=== Extract ===
I listen to CNN, or Fox, or my local sports radio, or ESPN or music on my way to teach my classes and often on the way home again. The best definition and enunciation of Post Modernism is to be found in this enterprise.
Post Modernism holds, among other things, that there is no such thing as absoulute truth.
I have always thought that there is an absolute truth, an absolute moral standard, a right answer and a wrong answer to everything, although we may not yet know what the right answser is. I am, or was, not alone in that belief.
The search for absolute truth is what science is all about. Science is defined by its attempt to find the Holy Grail, a Unified Theory that will explain everything that happens in the cosmos and universe down to the final degree, the final atom or quark or photon or string, or whatever it turns out to be. Science has, at least in this endeavor, proven to be unsuccessful.
===
> Exercise details:
List every source or kind of audio that the Post Modernism passage says is listened to on the way to teach classes.
=== Record extracts ===
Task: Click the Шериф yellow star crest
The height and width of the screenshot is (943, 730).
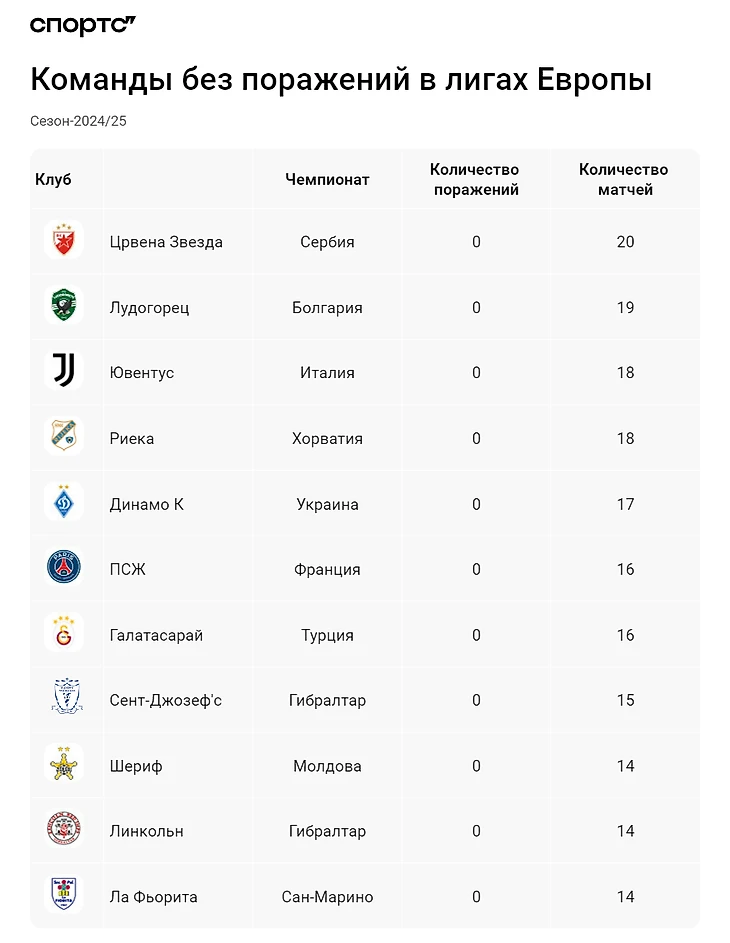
===
=== Record extracts ===
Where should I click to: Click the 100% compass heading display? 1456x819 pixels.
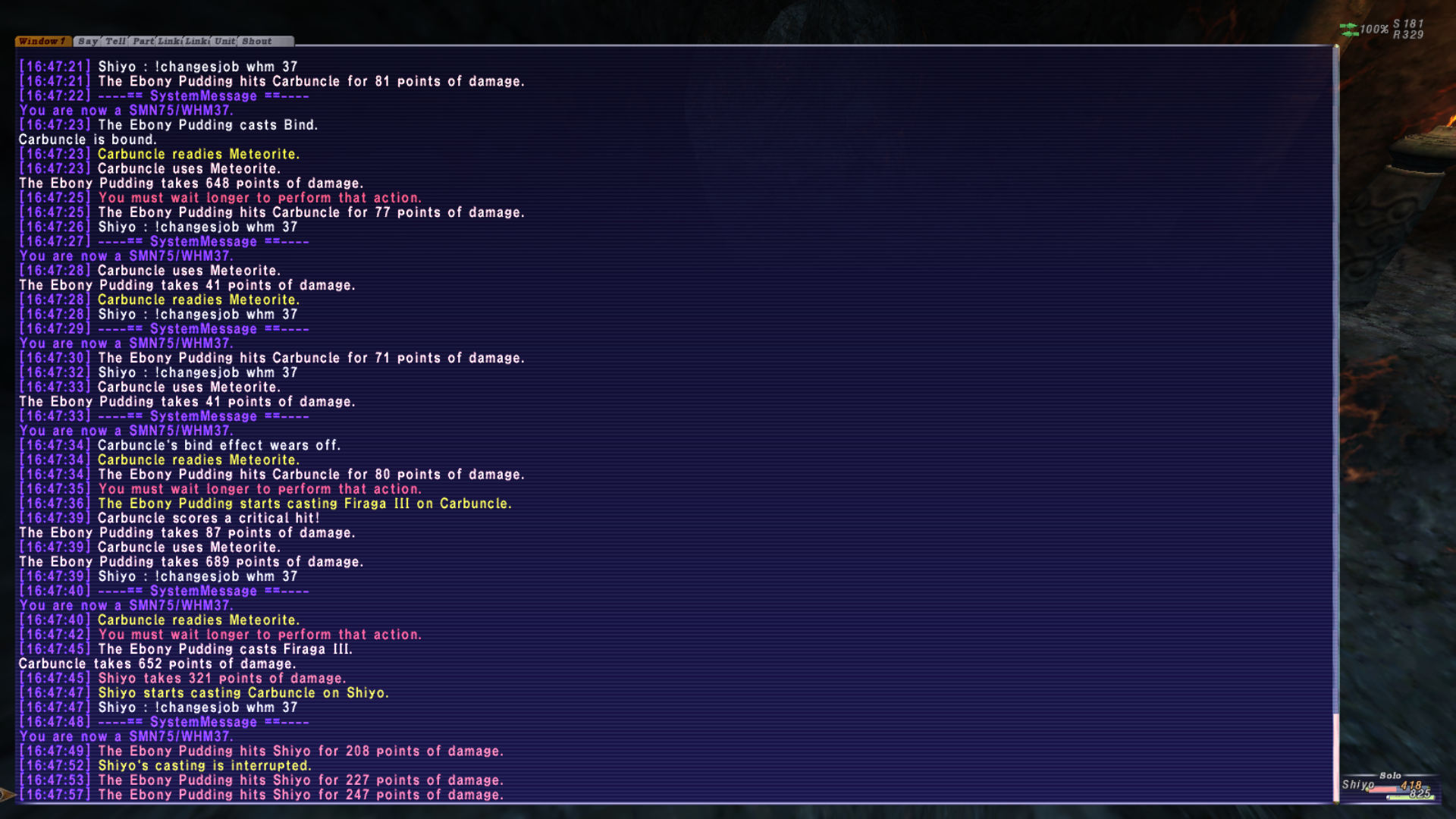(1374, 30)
===
> Task output:
CNN, Fox, local sports radio, ESPN, music